Seit dem Jahr 1970 feiern die Stirper Schützen einen Winterball. Möglich wurde dies durch den neu erbauten Saal des Hauses Vogel. Hier bot sich endlich der erforderliche Platz, ein solches Fest im gebührenden Rahmen veranstalten zu können. Seitdem gehört der Winterball zum festen Bestandteil des Terminkalenders in Stirpe.

Winterball 1979 mit dem Königspaar Karl Wördehoff und Monika Wübbe

Der Winterball wird traditionell durch den Einmarsch des Königspaares mit Hofstaat eröffnet. Im Anschluss können sich alle Festgäste an der Adjutantenrede erfreuen. Dabei lässt der Adjutant in humorvoller Weise das vergangene Jahr Revue passieren, wobei insbesondere kleinere oder auch größere Fehltritte der Vorstandkollegen dem Schützenvolk mitgeteilt werden.

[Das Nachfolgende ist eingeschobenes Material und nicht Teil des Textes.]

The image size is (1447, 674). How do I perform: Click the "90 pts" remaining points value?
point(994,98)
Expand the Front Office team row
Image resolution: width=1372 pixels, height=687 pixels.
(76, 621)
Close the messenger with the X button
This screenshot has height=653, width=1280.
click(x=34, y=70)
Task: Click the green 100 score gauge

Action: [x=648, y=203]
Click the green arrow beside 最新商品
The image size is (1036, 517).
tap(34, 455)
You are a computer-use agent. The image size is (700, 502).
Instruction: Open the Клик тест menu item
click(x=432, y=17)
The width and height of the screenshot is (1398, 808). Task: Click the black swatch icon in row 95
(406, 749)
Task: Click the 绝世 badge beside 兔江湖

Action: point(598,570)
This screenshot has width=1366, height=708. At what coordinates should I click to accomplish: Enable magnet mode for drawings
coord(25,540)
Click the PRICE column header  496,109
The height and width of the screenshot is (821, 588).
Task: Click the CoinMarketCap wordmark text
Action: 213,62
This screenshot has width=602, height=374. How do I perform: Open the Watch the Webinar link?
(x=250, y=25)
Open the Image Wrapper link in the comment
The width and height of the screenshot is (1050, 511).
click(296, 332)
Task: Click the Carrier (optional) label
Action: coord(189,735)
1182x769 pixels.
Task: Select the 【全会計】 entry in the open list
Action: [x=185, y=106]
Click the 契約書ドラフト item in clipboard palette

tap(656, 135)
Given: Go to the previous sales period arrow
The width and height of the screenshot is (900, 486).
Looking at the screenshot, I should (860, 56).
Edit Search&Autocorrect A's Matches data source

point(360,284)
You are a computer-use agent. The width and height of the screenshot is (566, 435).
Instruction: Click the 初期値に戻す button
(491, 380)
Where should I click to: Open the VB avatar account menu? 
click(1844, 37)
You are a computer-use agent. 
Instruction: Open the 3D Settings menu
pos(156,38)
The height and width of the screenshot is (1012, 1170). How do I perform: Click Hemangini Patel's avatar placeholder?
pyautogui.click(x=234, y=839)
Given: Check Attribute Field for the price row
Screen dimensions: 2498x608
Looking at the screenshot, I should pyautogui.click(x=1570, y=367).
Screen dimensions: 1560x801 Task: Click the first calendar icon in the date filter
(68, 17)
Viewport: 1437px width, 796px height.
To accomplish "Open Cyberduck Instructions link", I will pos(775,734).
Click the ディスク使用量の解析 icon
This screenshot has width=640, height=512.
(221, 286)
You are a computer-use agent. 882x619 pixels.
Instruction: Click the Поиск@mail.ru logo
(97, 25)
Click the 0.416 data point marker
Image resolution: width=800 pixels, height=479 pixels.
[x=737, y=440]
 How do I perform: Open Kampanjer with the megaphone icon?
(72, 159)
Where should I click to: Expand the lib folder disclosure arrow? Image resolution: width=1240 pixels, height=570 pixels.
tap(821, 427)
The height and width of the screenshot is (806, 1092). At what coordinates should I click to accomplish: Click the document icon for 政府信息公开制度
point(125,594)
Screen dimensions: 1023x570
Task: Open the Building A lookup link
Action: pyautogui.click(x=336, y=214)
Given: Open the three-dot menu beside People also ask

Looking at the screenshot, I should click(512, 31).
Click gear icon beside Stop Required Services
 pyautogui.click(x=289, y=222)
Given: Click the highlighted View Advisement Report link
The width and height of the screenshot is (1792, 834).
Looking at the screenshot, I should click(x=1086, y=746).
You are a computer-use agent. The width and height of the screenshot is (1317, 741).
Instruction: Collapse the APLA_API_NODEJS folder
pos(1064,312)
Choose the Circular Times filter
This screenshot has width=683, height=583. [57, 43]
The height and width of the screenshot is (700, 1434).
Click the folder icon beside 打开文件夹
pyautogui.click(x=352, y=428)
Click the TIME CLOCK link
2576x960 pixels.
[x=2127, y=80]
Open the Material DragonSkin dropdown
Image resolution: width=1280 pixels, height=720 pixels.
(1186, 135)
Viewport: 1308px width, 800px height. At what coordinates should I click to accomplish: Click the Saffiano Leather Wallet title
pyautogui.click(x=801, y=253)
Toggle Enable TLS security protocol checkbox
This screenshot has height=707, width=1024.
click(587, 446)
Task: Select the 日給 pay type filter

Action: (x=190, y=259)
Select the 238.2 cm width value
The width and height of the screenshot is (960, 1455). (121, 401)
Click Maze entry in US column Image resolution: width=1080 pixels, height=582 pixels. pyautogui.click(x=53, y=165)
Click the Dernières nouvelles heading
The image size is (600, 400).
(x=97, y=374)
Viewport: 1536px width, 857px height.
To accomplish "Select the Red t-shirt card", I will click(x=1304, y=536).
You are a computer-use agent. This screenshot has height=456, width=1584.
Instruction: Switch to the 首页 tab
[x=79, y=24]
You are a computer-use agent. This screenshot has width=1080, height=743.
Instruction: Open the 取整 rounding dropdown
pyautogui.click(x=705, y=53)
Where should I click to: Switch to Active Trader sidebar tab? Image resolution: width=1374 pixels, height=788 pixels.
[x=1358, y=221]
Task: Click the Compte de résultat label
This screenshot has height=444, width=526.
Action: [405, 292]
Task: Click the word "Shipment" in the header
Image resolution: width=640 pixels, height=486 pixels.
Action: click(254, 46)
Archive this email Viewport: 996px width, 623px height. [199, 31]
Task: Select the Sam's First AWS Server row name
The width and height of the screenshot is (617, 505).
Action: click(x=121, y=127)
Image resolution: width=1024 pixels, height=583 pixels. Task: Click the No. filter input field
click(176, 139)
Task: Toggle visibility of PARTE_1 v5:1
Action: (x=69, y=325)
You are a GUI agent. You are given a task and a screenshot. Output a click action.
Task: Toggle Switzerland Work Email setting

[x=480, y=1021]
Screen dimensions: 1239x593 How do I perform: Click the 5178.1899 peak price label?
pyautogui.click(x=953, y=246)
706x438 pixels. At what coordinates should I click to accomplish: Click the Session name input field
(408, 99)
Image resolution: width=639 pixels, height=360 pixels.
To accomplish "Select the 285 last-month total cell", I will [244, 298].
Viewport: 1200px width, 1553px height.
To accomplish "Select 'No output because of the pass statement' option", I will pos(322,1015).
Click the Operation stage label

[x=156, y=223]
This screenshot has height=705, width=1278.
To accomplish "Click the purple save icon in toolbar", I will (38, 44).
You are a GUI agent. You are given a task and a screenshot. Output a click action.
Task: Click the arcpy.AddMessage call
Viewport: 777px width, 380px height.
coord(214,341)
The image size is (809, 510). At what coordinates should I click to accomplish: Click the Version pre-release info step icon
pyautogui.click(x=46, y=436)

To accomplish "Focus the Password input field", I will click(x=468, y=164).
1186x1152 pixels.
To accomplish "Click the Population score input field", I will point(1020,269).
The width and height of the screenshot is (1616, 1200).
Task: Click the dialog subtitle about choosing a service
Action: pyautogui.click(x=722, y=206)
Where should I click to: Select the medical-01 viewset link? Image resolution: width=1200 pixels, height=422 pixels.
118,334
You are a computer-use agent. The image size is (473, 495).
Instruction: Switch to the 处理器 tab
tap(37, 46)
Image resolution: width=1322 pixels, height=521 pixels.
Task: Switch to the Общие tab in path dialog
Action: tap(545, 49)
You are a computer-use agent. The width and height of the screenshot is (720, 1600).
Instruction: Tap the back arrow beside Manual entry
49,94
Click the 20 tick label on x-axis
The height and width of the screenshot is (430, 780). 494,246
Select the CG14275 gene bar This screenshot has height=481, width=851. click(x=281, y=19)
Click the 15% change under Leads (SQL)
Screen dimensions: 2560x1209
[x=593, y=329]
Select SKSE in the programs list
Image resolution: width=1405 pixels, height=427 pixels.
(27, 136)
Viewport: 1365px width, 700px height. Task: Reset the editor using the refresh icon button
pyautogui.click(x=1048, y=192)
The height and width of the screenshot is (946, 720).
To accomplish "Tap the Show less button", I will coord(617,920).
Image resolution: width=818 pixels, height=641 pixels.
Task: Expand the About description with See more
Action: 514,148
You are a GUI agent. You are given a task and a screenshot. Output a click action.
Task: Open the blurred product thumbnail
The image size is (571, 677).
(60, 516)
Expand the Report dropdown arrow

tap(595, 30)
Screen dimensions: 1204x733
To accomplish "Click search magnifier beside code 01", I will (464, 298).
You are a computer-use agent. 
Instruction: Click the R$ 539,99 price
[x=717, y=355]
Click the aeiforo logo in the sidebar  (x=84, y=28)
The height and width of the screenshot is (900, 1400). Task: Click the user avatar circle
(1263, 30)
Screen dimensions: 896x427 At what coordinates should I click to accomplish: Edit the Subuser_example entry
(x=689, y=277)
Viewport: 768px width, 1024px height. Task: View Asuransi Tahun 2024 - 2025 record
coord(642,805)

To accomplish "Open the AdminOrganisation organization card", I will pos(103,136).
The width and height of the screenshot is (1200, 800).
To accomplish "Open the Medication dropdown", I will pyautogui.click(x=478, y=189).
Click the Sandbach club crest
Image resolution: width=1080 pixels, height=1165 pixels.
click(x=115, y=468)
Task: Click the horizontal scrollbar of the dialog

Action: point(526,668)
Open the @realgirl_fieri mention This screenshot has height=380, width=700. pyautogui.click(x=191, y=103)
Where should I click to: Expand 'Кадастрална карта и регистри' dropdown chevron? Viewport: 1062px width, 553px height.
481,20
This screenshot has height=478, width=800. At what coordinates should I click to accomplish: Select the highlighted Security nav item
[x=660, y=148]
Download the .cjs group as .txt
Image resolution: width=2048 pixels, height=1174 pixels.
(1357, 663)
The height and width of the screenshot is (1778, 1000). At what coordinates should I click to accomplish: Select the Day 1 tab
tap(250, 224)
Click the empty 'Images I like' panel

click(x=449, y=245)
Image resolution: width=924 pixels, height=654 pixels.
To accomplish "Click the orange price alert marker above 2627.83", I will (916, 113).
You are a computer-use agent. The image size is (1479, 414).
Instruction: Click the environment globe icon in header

Kinderkönigspaar aus dem Jahr 1977: Christa Knoop und Andreas Husemann

Das Schützenfest wurde immer auf wechselnden Festplätzen, in Wiesen von verschiedenen Landwirten, ausgerichtet. 1975 wurde erstmals auf dem eigenen Schützenplatz am Brookweg das Schützenfest gefeiert. Die Fläche hierzu wurde z. T. vom Verein erworben, z. T. langfristig von der damaligen Gemeinde Stirpe angepachtet. Die Herrichtung des Platzes wurde in Eigenleistung vorgenommen. Dabei wurde ein Teil der Fläche mit Rasen angesät um das Zelt dort aufzubauen, der restliche Platz wurde geteert um als Antreteplatz, für Paraden und Stände einen geeigneten und insbesondere wetterfesten Untergrund zu bieten.
Seit 1977 wird in Stirpe auch ein Kinderschützenfest gefeiert, welches unter der Regie des Schützenvereins stattfindet. Um nicht zu viel Veranstaltungen gerade in den Sommermonaten im Dorf stattfinden zu lassen, wird dieses Fest oftmals in Verbindung mit anderen Vereinen ausgerichtet und organisatorisch in Veranstaltungen dieser Vereine eingebunden.

Kinderkönigspaar 2005-2008: Kevin Peitz und Tessa Husemann mit Hofstaat und Kinderoberst Tom Wördehoff (rechts)

Ebenfalls zeichnet sich der Schützenverein Stirpe verantwortlich für den Rosenmontagsumzug. Dieser Umzug ist aus einem Umzug der Grundschulkinder erwachsen. Der Schützenverein organisierte die musikalische Begleitung für den Umzug, immer mehr Erwachsene schlossen sich an und als Ziele dieses Umzuges schaute man sich das Königspaar, das Kinderkönigspaar, den Oberst, die Stirper Gastronomen und Möllers Mühle aus. Motivwagen wurden schnell gebaut und so entwickelte sich auf Rosenmontag in Stirpe ein richtiger Straßenkarneval, an dem das ganze Dorf auf den Beinen ist und aktiv im Umzug mitmacht. Seit 2014 wird der Karnevalsumzug mit großem Erfolg am Karnevals-Sonntag veranstaltet, um den Teilnehmerschwund entgegen zu wirken.